Солдаты говорили по-немецки, позвякивали котелками, варили грибы, коренья, желуди, штопали износившуюся до дыр униформу, ругаясь, чинили свои немецкие сапоги. Я услышал, как один из них глухо пробормотал:

– У нас совсем не осталось боеприпасов. Одна жалкая мина и один снаряд, но и он годен разве что для самоубийства. Пулемет сгодится, если стрелять из него глиняными пулями. Но сколько раз я говорил вам, чтобы мы обожгли глину, как следует? Пулемет скоро разорвет, мы не сможем охотиться…

А командир танка, с висящим на поясе штыком, сплевывал и рассерженно говорил:

– Черт тебя побери! Не всем дано попасть в такую дурацкую историю. Я имею в виду остановку времени. Не знаю, кому это было надо. Может быть, было применено какое-то секретное оружие. Я думаю, война давно закончилась. Но мы не можем вырваться из времени, когда нам заблагорассудится. Хотя когда-то, конечно же, должен прийти приказ…

Третий говорил:

– У меня изжога уже двадцать лет. Я совсем состарился. Скоро умру. Кстати, эти мальчишки-дачники нашли и украли ту мину, которую я припрятал в березовом лесу… Кроме того, я понял, что если война и закончилась, то не в нашу пользу. Московиты окружают нас со всех сторон: это их дачи вокруг, их, а не наши… Наши никогда бы такого не построили…

Танкисты сидели на броне, грустно склонив головы.

Дождик накрапывал все сильнее.

А потом лето все-таки кончалось, взрослые собирали нехитрый скарб с дач и увозили нас в город, где началась школа, продленка и прочая мура и память о танке больше была не нужна.

II

Помню, как мы узнали, что где-то за лесом существуют песчаные карьеры, которые деревенские называли «пески». И все лето, разумеется, бредили этими карьерами. Конечно, это было уже другое какое-то лето, каждое лето мы бредили чем-то другим. И даже подступили однажды к деду насчет карьеров – ведь не зря же он пропадал в лесу целыми днями, должен был знать. Но дед не знал. Кое-что он знал про болото. Большое болото в самой глуши леса.

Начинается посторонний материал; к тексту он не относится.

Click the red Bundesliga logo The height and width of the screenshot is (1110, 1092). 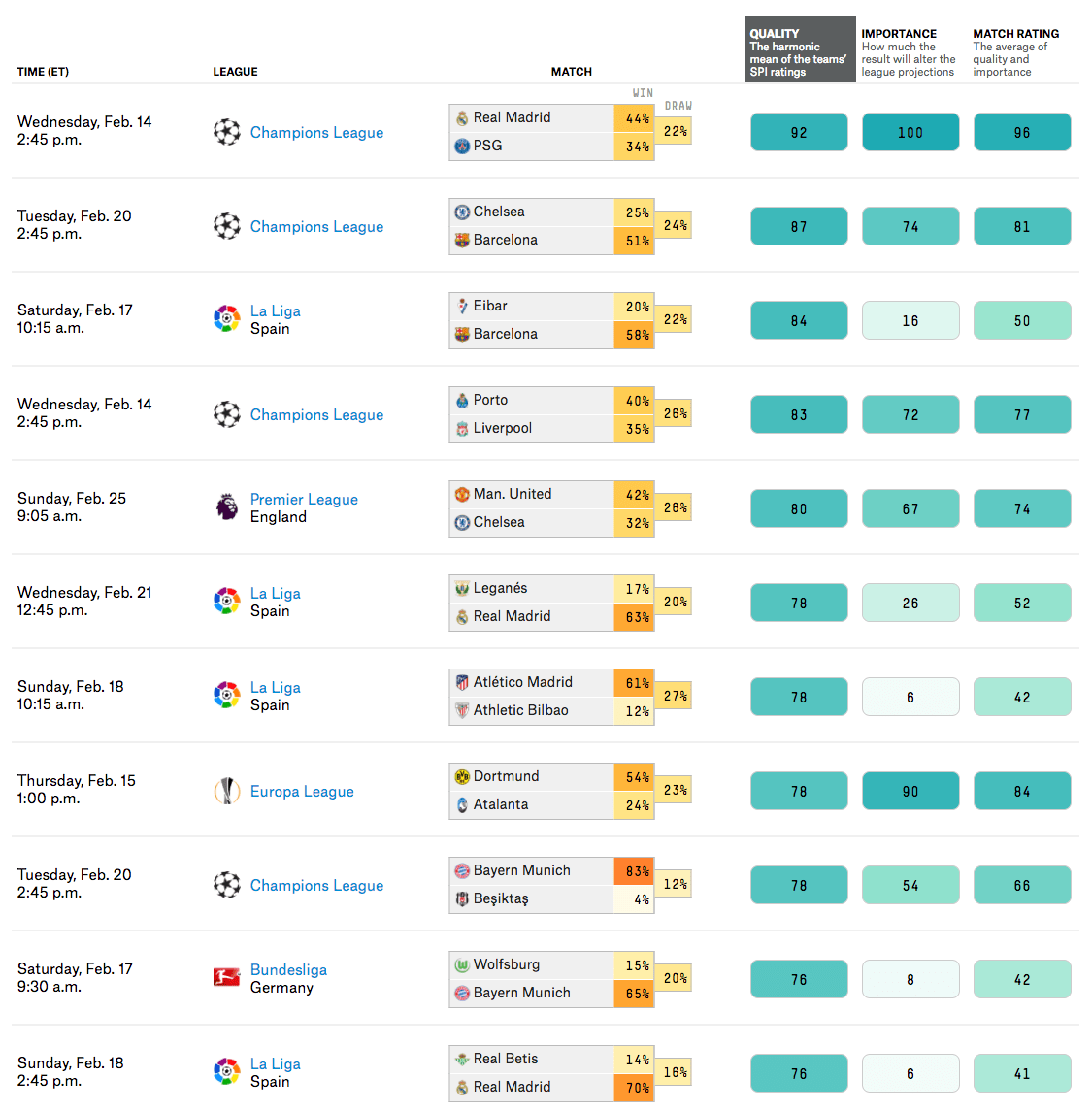coord(227,978)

Но, хоть про болото мы тоже ничего не слыхали, это не приближало нас к карьерам.

Однажды дед позвал нас с собой в лес.

– Поглядите, – сказал он. – Может, вы ищете это?

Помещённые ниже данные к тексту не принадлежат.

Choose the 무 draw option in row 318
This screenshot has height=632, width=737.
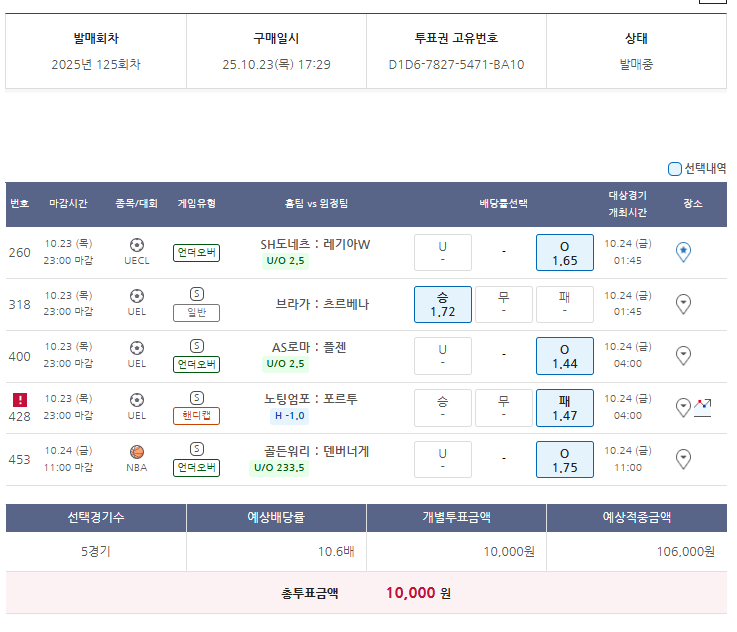pos(503,304)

Действительно, это было далеко, и мы долго молча шли, дошли почти до истока нашей речки, нашли родник и невдалеке обнаружили в лесу прорытый экскаватором гигантский ров, по краям которого белели свежие отвалы серой глины, едва взявшейся иван-чаем. А по дну тек ручеек темной красноватой воды.

– Не это? – спросил дед.

Мы не знали, но явно чувствовали: не то.

– Не похоже на то, – сказал Алеша.

Может быть «то» было там, откуда текла вода, но дед не знал откуда. Мы чувствовали, что подошли к важному пределу, к самому краю карты, что еще чуть-чуть – и все станет ясно, весь мир изменится в своих очертаниях и пропорциях, но пока что ничего не могли поделать и возвращались обратно. Мы только еще готовились действовать самостоятельно.

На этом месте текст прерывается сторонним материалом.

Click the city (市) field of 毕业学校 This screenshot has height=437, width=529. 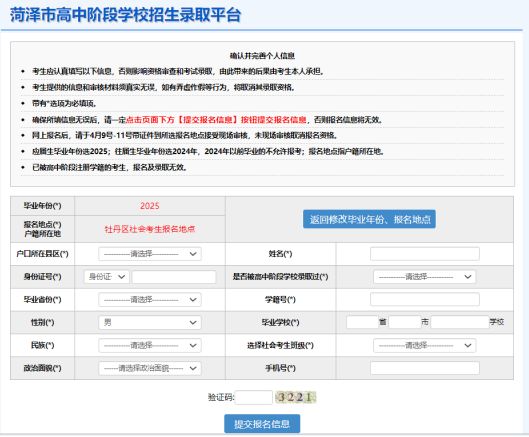pyautogui.click(x=405, y=322)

Мы видели, что дед расстроен. Его знание о лесе подходило к концу, и единственное, что он еще мог показать нам, было болото. Кстати, ров, к которому дед вывел нас, прорыли мелиораторы, чтоб осушить это болото, и если б мы пошли вдоль него, то уже через час дошли бы до места, где сливается в этот желоб красноватая торфяная вода – кровь болота… Но все это мы узнали потом, как и большинство вещей в жизни. А у деда к болоту был свой путь – не прямой и не окольный, – свой. Все у него было свое. Своим умом жил человек. И очень радовался, когда ему удавалось настоять на своем, особенно – противостоять соблазну стяжательства. При этом, чем круче был соблазн, чем фантастичнее предполагаемая от него выгода, тем с большим удовольствием дед говорил:

– Отказался! – и смеялся совершенно счастливым смехом.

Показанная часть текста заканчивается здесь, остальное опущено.